Progetto Face Riprendono gli incontri per famiglie

12 Ottobre 2020

TERAMO. Cominciano oggi i nuovi cicli delle Piazze d’incontro, le attività gratuite dedicate alle famiglie teramane realizzate nell’ambito di “Face - Farsi Comunità Educanti”, il progetto nazionale...

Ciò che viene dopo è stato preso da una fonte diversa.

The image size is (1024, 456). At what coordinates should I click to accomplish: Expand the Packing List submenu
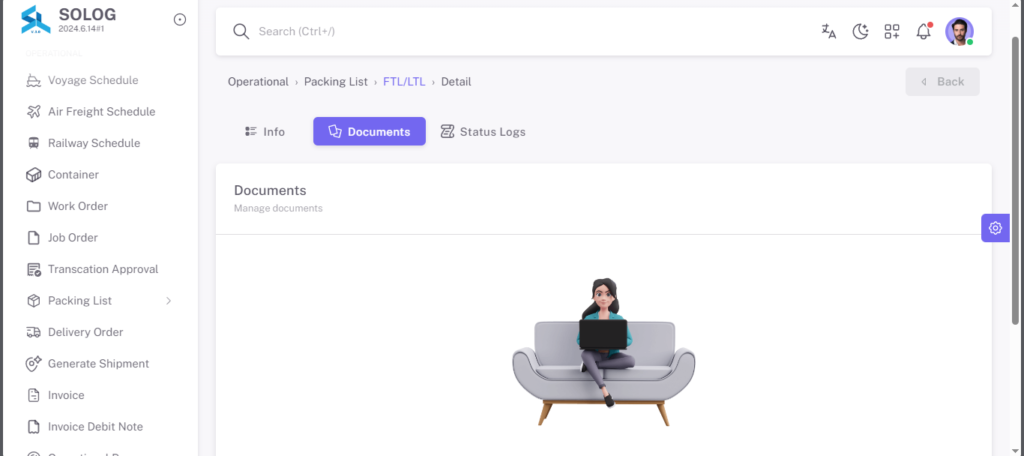point(99,301)
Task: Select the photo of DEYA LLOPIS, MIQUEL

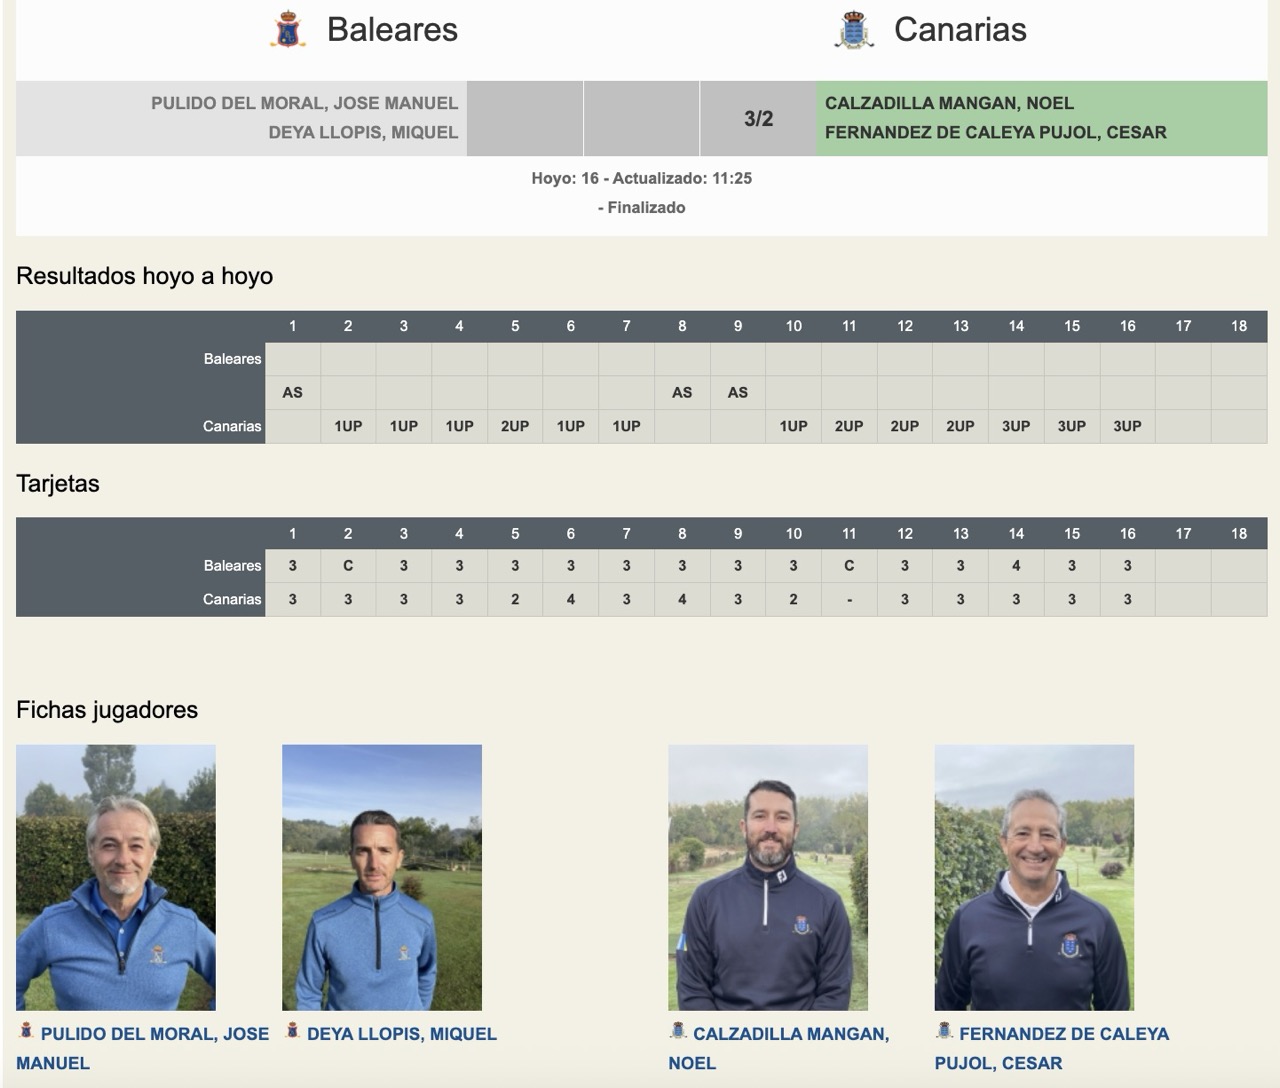Action: pos(382,880)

TERAMO. Cominciano oggi i nuovi cicli delle Piazze d’incontro, le attività gratuite dedicate alle famiglie teramane realizzate nell’ambito di “Face - Farsi Comunità Educanti”, il progetto nazionale promosso da Fondazione Reggio Children e selezionato dall’impresa sociale “Con i Bambini” nell’ambito del Fondo per il contrasto della povertà educativa minorile. Dopo le esperienze digitali che hanno accompagnato genitori e bambini durante il lockdown, la rete di partner locali coinvolti nel progetto (Istituto comprensivo Zippilli-Lucidi, Comune di Teramo e le associazioni Deposito dei Segni e Teramo Children) è infatti tornata al lavoro per assicurare il proseguimento in presenza dell’intera progettualità, nel rispetto ovviamente di tutte le normative anti-Covid.
Due le sedi che, quest’anno, ospiteranno le Piazze: la scuola dell’infanzia De Albentiis e l’asilo nido Anna Ferrante, nel quale, proprio grazie al progetto Face, è nato lo scorso anno un atelier, un ambiente che promuove conoscenza e creatività dei bambini. «Le famiglie», spiega Lia Valeri, dirigente scolastica dell’istituto Zippilli-Lucidi, «saranno impegnate in otto appuntamenti, che saranno arricchiti da incontri tematici di approfondimento dedicati alle mamme e ai papà, ai quali chiederemo di raccontare in prima persona come sono cambiati bisogni, necessità e desideri a causa di questo momento storico che ci troviamo a vivere».
Il progetto Face consentirà anche la nascita, nei piani superiori dell’edificio che ospita la scuola dell’infanzia De Albentiis, di una sezione Primavera, con la quale si intende potenziare e ampliare l’accesso ai servizi educativi. «I lavori», precisa Lia Valeri, «sono in pieno svolgimento e contiamo di portarli a termine nell’arco di poco tempo. Questo consentirà di accogliere altre famiglie, è un risultato che ci riempie di orgoglio».